3D Vortex Solitons in Hyperbolic Self-Defocusing Nonlinear Media using unitary qubit lattice algorithms suitable for quantum computing

The nonlinear Schrodinger equation (NLS) - a ubiquitous equation of nonlinear physics - models Langmuir waves in hot plasmas. A stable bright or a stable dark soliton/vortex arises from the swign on the nonlinear term. in 3D NLS there are no stable structures. Efremidis [1] found quasi-stationary vortices provided the standard elliptic operator is transformed to hyperbolic. Now the transverse dark soliton is stabilized by the longitudinal bright soliton. We present here a qubit unitary lattice algorithm, with 2 qubits for the scalar field at each lattice site. These two qubits are then locally entangled by unitary collision operators and then that entanglement is propagated throughout the lattice by unitary streaming operators.
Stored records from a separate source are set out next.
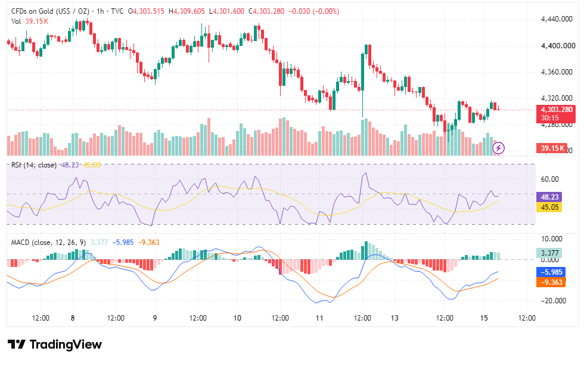Click the 60.00 level on the RSI scale

point(549,179)
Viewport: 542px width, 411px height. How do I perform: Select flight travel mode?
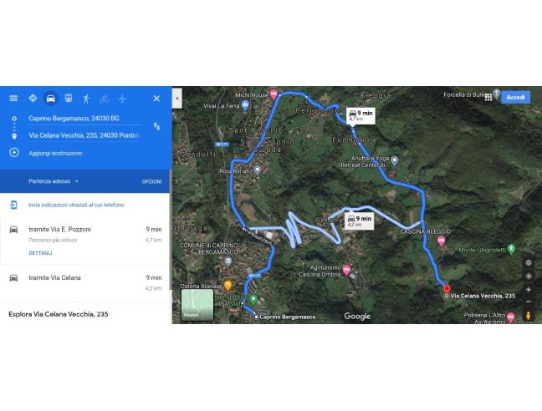122,99
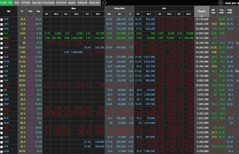Check the box for DCM
The image size is (239, 154).
click(x=2, y=151)
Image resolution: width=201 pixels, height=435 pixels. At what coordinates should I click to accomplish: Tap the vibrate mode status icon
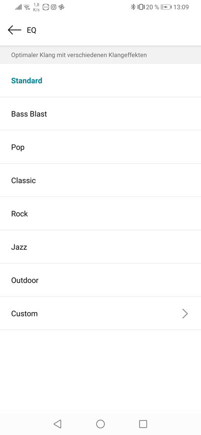pyautogui.click(x=141, y=7)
The resulting mesoscopic algorithm is ideally parallelized and can be readily encoded onto a quantum computer. It is seen that while there is a quasi-stable m $=$ 1 vortex, the m $=$ 2 vortex is unstable: from quantum vortex theory the energy of a m $=$ 2 quantum vortex is greater than twice that of an m $=$ 1 vortex. This leads to a rapid transition to two m $=$ 1 vortices. [1] N. K. Efremidis et. al. Phys. Rev. Lett. \textbf{98}, 113901 (2007) [2] L. Vahala et. al. Commun Nonlinear Sci Numer Simul \textbf{75}, 152-159 (2019)